- [Work instructions]
Transcribe exactly the lines from the one holding "2014年12月 (547, 1366)" to the end of the data below, including both of those lines and no others.

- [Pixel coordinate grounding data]
——————
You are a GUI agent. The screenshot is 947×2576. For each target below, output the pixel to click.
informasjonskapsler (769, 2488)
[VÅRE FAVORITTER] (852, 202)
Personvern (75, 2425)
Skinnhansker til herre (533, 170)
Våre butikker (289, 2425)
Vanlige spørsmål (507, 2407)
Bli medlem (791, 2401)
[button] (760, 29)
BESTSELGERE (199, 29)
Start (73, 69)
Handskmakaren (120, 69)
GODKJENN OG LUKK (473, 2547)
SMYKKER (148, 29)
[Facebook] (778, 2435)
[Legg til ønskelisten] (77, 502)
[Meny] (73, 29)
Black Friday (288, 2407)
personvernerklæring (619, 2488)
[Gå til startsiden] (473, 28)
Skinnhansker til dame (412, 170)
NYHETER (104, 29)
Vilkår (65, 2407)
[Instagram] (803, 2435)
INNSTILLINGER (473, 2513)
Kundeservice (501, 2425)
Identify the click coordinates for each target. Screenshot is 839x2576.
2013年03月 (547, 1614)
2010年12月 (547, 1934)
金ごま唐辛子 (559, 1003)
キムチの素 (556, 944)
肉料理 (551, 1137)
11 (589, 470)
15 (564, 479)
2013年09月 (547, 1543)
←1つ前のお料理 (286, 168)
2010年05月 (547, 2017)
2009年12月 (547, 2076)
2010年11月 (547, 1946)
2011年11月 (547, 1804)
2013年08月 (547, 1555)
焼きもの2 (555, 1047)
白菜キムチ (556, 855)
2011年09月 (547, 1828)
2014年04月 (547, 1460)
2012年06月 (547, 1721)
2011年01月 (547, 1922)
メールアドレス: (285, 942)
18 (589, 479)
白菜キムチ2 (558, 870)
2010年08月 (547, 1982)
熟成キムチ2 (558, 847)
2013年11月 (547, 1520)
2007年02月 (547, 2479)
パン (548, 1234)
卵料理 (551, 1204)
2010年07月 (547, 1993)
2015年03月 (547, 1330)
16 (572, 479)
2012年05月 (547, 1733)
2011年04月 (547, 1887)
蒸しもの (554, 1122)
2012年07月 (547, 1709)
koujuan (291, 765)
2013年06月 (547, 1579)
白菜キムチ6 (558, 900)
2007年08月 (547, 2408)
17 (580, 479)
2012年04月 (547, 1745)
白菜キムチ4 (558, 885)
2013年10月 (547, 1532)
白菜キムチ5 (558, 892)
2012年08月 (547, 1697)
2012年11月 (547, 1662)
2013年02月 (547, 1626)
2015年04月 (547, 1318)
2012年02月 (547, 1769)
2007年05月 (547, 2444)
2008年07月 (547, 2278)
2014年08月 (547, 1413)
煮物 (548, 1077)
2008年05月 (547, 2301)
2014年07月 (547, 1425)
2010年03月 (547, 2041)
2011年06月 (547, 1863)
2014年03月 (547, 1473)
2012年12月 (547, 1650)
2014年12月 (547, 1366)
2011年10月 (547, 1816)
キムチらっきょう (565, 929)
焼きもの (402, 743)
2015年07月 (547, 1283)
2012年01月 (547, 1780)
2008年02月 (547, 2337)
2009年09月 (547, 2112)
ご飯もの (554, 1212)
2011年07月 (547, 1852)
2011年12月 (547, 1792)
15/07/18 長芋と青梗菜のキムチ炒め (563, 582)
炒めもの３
——————
- [Task result]
2014年12月 (547, 1366)
2011年10月 (547, 1816)
キムチらっきょう (565, 929)
焼きもの (402, 743)
2015年07月 (547, 1283)
2012年01月 (547, 1780)
2008年02月 (547, 2337)
2009年09月 (547, 2112)
ご飯もの (554, 1212)
2011年07月 (547, 1852)
2011年12月 (547, 1792)
15/07/18 長芋と青梗菜のキムチ炒め (563, 582)
炒めもの３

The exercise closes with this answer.